Job -
Render the rows in the stretch from the line containing "This screenshot has" through the line containing "coord(210,46)" as a two-column CSV with the columns instruction and location, one row per request, putting each field in quotes and turning its line breaks into spaces. Leave the pictures out of the answer.

Extracted data -
* Begin *

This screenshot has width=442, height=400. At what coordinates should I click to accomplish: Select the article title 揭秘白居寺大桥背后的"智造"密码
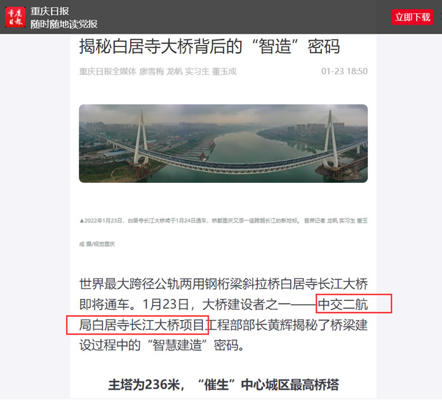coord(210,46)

* End *
* Begin *

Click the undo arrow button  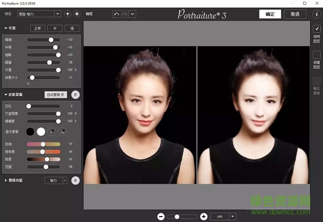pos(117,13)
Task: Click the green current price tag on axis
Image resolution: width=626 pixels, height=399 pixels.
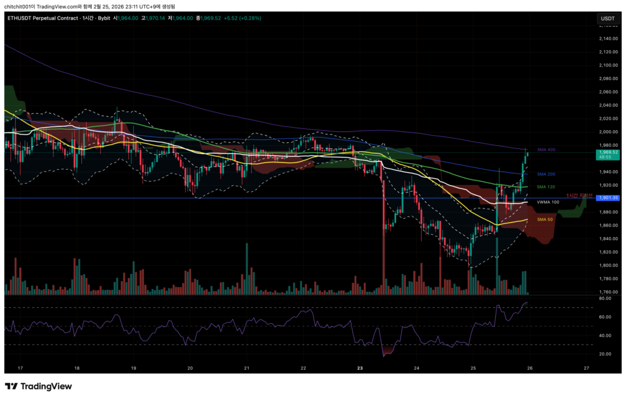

* End *
* Begin *

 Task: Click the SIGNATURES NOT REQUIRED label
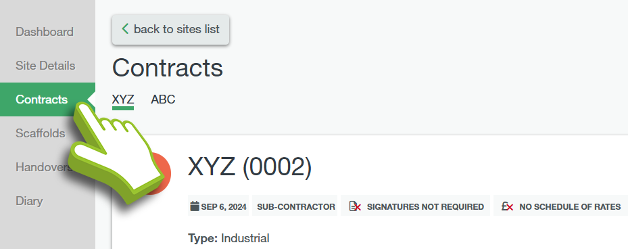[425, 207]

* End *

Correct output -
instruction,location
"This screenshot has width=442, height=400. At what coordinates should I click to accomplish: Select the article title 揭秘白居寺大桥背后的""智造""密码","coord(210,46)"